Sass/SCSS Format

Description

The PHOS Framework utilizes Sass (or SCSS) as a pre-processing stylesheet language to make the styling of a website fast and efficient. Sass is similar to Jade in the sense that it relies on nesting to structure the stylesheet. For example, standard CSS might look like this:

#page{
    display: block;
}
#page h1{
    font-size: 24px;
    font-weight: 700;
}
#page h1:hover{
    color: color(one);
    font-size: 28px;
}

Rather than being continually repetitive, Sass simplifies the structure like this:

#page{
    display: block;
    
    h1{
        font-size: 24px;
        font-weight: 700;

        &:hover{
            color: color(one);
            font-size: 28px;
        }
    }
}

This is a cleaner, less repetitive way of structuring the styling. Note the :hover line. Since Sass is reliant on nesting, elements like :hover, :focus, :before, :after, etc. require an ampersand to start with.

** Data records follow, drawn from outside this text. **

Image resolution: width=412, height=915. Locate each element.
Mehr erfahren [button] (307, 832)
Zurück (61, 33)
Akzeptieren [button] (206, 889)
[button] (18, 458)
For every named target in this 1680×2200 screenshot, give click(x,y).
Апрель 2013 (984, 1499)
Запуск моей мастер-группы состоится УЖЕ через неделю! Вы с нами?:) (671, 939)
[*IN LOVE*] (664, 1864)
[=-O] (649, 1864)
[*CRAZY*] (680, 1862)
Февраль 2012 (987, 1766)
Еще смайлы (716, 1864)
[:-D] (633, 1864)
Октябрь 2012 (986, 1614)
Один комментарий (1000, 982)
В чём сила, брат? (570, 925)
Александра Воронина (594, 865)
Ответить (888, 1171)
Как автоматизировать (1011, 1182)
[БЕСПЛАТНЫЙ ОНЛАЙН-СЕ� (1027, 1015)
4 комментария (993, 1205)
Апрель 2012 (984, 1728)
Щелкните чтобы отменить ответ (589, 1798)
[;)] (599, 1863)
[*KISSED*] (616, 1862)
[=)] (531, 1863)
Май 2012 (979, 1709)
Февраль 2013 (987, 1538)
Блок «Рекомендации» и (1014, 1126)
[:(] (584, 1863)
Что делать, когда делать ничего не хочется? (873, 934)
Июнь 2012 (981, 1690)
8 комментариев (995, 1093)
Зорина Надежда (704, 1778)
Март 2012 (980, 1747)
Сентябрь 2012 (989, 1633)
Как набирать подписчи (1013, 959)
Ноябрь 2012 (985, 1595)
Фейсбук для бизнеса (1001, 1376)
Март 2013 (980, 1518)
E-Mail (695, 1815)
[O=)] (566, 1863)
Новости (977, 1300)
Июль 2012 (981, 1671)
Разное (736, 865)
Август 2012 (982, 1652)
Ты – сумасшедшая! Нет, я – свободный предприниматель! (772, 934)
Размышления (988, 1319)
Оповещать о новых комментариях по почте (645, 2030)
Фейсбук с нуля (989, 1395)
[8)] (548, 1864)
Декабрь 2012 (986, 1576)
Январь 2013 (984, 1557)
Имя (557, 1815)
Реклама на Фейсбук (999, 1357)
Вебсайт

It’s a matter of personal coding preference, but typically I like to keep all the CSS element declarations alphabetical, for readability sake:

background: transparentize(white, 0.92);
border: none;
color: white;
display: inline-block;
float: left;
font-size: 16px;
padding: 8px;
width: calc(100% - 63px);

Using Susy

Along with Sass, we utilize a library called Susy for making a site responsive. Susy is very simple and easy to implement, and allows you to make a customized grid layout in no time.

#page{
    
    main{
        @include container();
    
        section{
            @include span(2 of 3);
        }
        aside{
            @include span(1 of 3 last);
        }
    }
}

The primary components of Susy are the container() and the span();
A container(); can have any width entered (it will default to 1100px width). The container is the “holder” for the span();. To customize the container width, simply add a dimension within the parenthesis like this:

@include container(1400px);

A span(); is the floated section inside the container();. The arguments within the span parenthesis are the width ratio. In the above example, “section” spans 2 of 3 columns, while “aside” only spans 1 of 3. “Aside” also has the “last” tag attached, meaning it is the last element in the row, and will therefor have no right margin added to it (allowing it to line up nicely with “section”).

The beauty of Susy is that it is all based on math. Essentially it is a build-it-as-you-want-it column structure. Any ratio entered in the span declaration can be accounted for. If you wanted to have 14 columns across in a container, simply add this to the element:

@include span(1 of 14);

Removing Span Margins

Occasionally, there may be situations when you want to remove the margin between spans.

#page{ 
    main{ 
        @include container(); 
        section{ 
             @include span(2 of 3 0); 
        } 
        aside{ 
            @include span(1 of 3 0 last); 
        } 
    } 
}

The other number added in after the “X of X” declaration specifies the margin width between spans. The margin width is based on the column width from 0 to 1. Think of it like a percentage – 0 means no margin, 1 means the equivalence of a full span width, 0.5 would be a margin equal to half the width of a span.

To declare breakpoints, do this:

aside{
    @include span(1 of 3 last);

    @include breakpoint(769px down){
        @include span(1 of 1);
    }
}

Breakpoints can be called with @include breakpoint(XXpx down){}. In the above example, the “aside” element is 1 column of 3, until the screen size drops below 769px width, which will bump the column out to full-width (1 column of 1 column).

There are plenty of other handy things that Susy can do, but the examples above will cover 99% of the responsive needs.